USA: Wuerl ‚vergaß‘ Vorwürfe gegen McCarrick

In einem am Mittwoch veröffentlichten Schreiben an die Priester der Diözese Washington verteidigt sich der emeritierte Erzbischof Kardinal Donald Wuerl, er habe sich erst später an eine 14 Jahre alte Beschwerde eines damaligen Priesters erinnert.

Dieser hatte im Bericht zu einem anderen Fall angegeben, „unangemessenes Verhalten“ des damaligen Washingtoner Erzbischofs McCarrick beobachtet und auch selbst erlebt zu haben. „Der gesamte Bericht wurde unverzüglich dem Apostolischen Nuntius ausgehändigt“, so Wuerl, der zu dieser Zeit Bischof von Pittsburgh war. Da sich die Anschuldigen in der Beschwerde aus dem Jahr 2004 auf McCarricks Verhalten gegenüber einem Erwachsenen bezogen, habe er sich anschließend nicht weiter mit der Angelegenheit befasst.

Einschlägige Vorwürfe seit 2004 bekannt

Die „Washington Post“ hatte kürzlich berichtet, Wuerl habe bereits 2004 von einschlägigen Vorwürfen gegen McCarrick gewusst. Ein Betroffener hatte die Zeitung auf ein entsprechendes Dokument hingewiesen, das Wuerl damals bekannt gewesen sein musste.

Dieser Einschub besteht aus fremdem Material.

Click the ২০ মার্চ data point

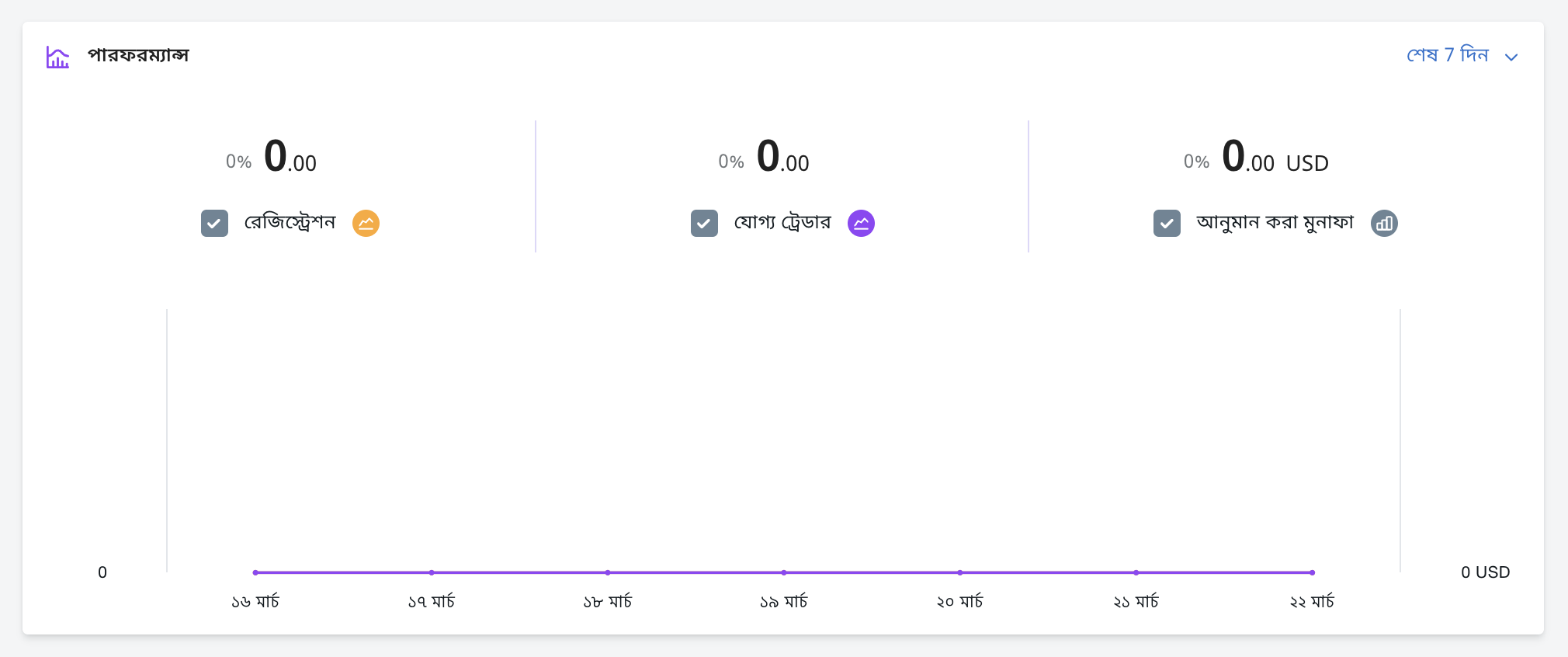(960, 572)
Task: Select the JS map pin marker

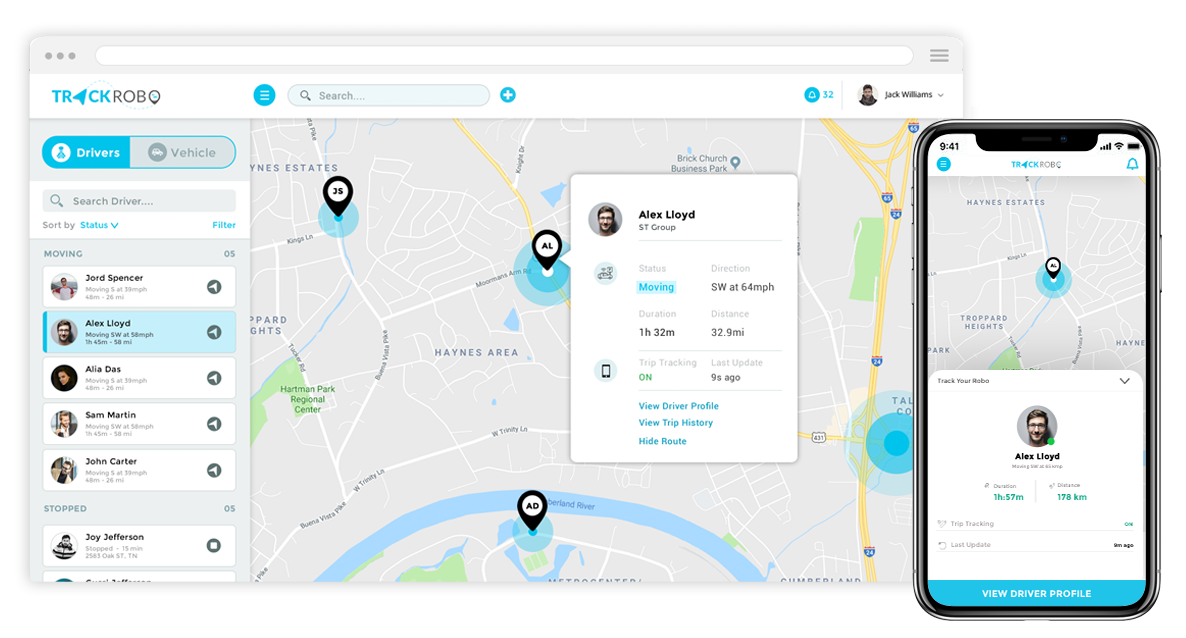Action: (338, 193)
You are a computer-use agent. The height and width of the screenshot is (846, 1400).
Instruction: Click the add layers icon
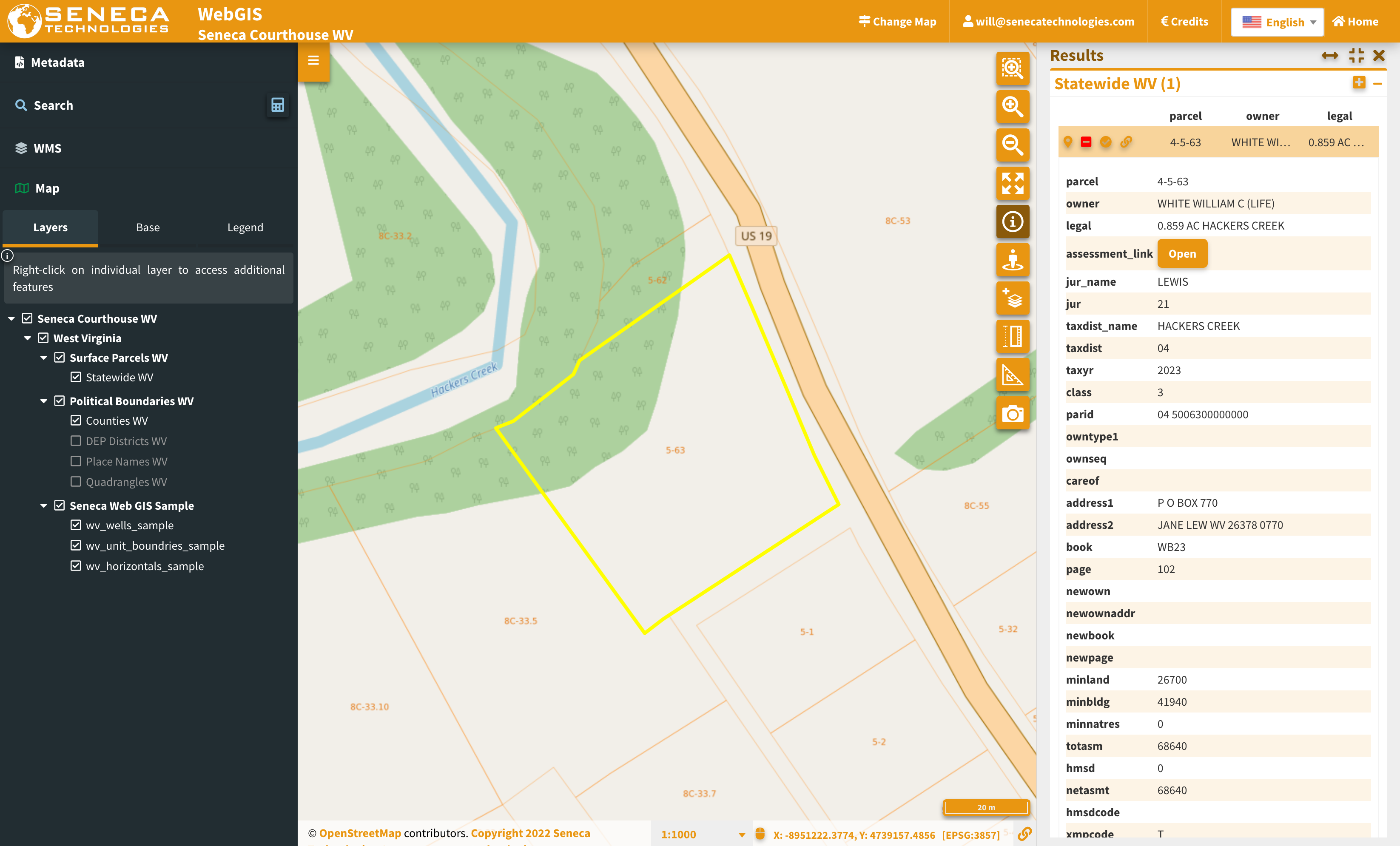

Vor seiner Emeritierung im Oktober hatte der 78-Jährige stets bestritten, von Gerüchten über sexuelles Fehlverhalten seines Amtsvorgängers gehört zu haben. Papst Franziskus hatte den 88-jährigen McCarrick im Juni 2018 aus dem Kardinalsstand entlassen. Ihm wird vorgeworfen, über einen längeren Zeitraum hinweg mindestens zwei minderjährige Jungen sexuell missbraucht zu haben. Zudem soll er über Jahrzehnte hinweg Priester und Seminaristen zum Sex verführt haben.